As yesterday’s shocking and deadly terrorist act in Norway begins to sink in and the accretion of details begins to give it form, we can see it for what it’s increasingly appearing to be: yet another in a multiplying litany of instances of right-wing extremist violence. Economic dislocation and insecurity often leads to this sort of thing, especially in Europe, although the debt-ceiling mess in the U.S. and the approaching deprivations of the Rob Ford regime in Toronto (likely to soon be followed by those of a Tim Hudak regime in Ontario as a whole, if provincial polls are to be believed) show that unchecked demagoguery has dire consequences on this side of the Atlantic, too, whether guns or bombs are going off or not. That the knee-jerk reaction from much of the media (to say nothing of the unhinged right itself) was to immediately speculate that Al-Qaeda or some other Islamist affiliate was behind the assault on Oslo and Utoeya Island simply demonstrates not merely the simmering anti-Muslim bigotry which far right rhetoric has enabled but also the enormous conservative-shaped blind spot that these stirrings have encouraged in media coverage.

How darkly apt that I recently finished reading Greg Hollingshead’s Bedlam, a novel about the thin, porous membrane between politics and madness, between discrimination and paranoia, and between good intentions and outright cruelty. Though it’s set in late Georgian and Regency England, where even the King was mad, that doesn’t mean it has no applicability to our current moment, where entire delusional realities can be created in the heads of our political classes and leaders and then foolishly acted upon.

Perhaps less apt would be Brian Flemming’s fairly inept but undoubtedly belligerent and provocative The God Who Wasn’t There, a meandering but angry challenge to unchecked Christianist propaganda which I also watched recently (although the Norwegian suspect in the attack self-identifies as a conservative Christian of the type being challenged by Flemming). Although Flemming mostly wastes his filmic outrage on dubious speculative scholarship about the historicity of Jesus, there is some useful scepticism concerning claims of religious moral superiority included as well, to say nothing of an unflinching expose of the overwrought bloodbath that was Mel Gibson’s “devotional” The Passion of the Christ.

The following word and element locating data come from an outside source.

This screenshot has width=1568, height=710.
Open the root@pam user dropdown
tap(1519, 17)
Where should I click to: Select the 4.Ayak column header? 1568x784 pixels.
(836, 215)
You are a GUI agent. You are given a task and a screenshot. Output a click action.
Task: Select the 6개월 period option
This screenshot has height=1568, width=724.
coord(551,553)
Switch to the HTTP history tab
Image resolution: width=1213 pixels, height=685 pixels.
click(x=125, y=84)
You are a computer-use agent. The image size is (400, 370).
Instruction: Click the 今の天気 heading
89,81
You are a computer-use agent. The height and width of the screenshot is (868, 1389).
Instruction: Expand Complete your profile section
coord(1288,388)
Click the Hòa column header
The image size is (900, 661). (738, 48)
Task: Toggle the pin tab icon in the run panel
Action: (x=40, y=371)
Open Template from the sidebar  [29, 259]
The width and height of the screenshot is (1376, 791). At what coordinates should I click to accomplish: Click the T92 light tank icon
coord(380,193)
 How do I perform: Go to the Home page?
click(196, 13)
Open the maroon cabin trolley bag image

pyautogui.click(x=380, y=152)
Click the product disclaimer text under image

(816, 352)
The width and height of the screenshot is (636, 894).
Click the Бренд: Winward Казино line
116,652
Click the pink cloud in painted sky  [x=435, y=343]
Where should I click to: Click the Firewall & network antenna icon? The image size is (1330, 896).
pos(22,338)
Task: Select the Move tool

I can’t really go along with his argument, though, and not only because it’s so poorly sourced (always a problem with the agitprop documentary). When it comes to arguments about religion, in particular extreme ones, I’ve always leaned towards the contrary position of whatever absolute assertions are being made. If an aggressive atheist in the Richard Dawkins mold is declaiming the ignorance, lies, and history of atrocious violence inherent to religious faith, I’ll counter with examples of its common moderation, its modern concern for social justice and improvement of the circumstances for the poor, and the myriad examples of enduring and beautiful culture that it has produced.

Alternately, if a rigid fundamentalist firebrand is fulminating about the evils of secularity and the need for a virtual (if not actual) theocracy along the doctrinal lines of his or her chosen denomination, then I’m likely to focus on the discriminatory violence, the blinkered tribalism, and the vicious stifling of dissenting and heretical points of view endemic to many religious movements, especially those that achieve authority over societies as a whole. Perhaps this is simply my intellectual predilection, but working to see the full complexity and contradictory nature of religious faith doesn’t strike me as a mistaken approach at all. And whatever mix of politics, religion and madness ends up being the fuel for the terrible events in Norway yesterday, I’m certain that a similar approach to understanding it will also be preferable.